Send me one please 🥺
Great article!
Excellent article!
Great!
Pretty good content
Great article!
Excellent article!
Nice Article, congrats primo!
Good article!
Nice Article!
Awesome article!!!
Good job!
Thanks dude <3
Nice Primo!
Amazing article as always, thank you for sharing your knowledge Daniel!
Nice article! Just learned a lot. Keep up the amazing work! :)
First time learning about Scylla, and looks quite powerful! Totally will be using for future projects.
Nice Article!
Really good article. Congratulations Daniel.
Nice article, congrats Dan!
great article!
Interesting thank you for sharing. Your post was clear. Continue working on making them clearer. Enjoy !
Cara, sou um pouco iniciante quando se fala de modelagem de banco de dados e pude compreender completamente a explicação. Estou esperando ansiosamente pela próxima postagem.
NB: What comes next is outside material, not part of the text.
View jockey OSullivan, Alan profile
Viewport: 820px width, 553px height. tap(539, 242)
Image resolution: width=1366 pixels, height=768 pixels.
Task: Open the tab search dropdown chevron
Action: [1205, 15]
Excellent article! Congratulations primo! <3
good article, congratulations!
Nice Article!
Both solutions are needed to avoid gaming likes.
You only need a single device to like and retract a like for a subjectId, so it could locally increment and decrement from a shared count.
Limits, separation of necessity and glamour and isolation of effect are key to engineering.
I made a small DB just to store counts. Its O(1) db, and it not an append only, and few lines of code. Tested only on linux.
github.com/anuragvohraec/CounterDB
when you create socials.posts table add column post_analytics and its type JSON/TEXT based. after that let's suppose the user inserts data and you make
json structure like this
analytics=[{
"username": text
"likes": "like/dislike"
"likes_at": timeStamp()
}]
every time users like or dislike value update on it by the query.
when any user sees a first-time post and likes the post it counts as 1. If he/she dislikes the post then data will update in json related to the user
Great idea.
I am testing how likes are stored.
That's great article brother. 🚀
wonder what this would look like in a graph database.
possibly i'm not understanding the article, but how does this approach differs from the traditional Database Normalization?
I would say I am still a junior, hence I won't feel stupid for asking, why did no one mentioned database triggers and function?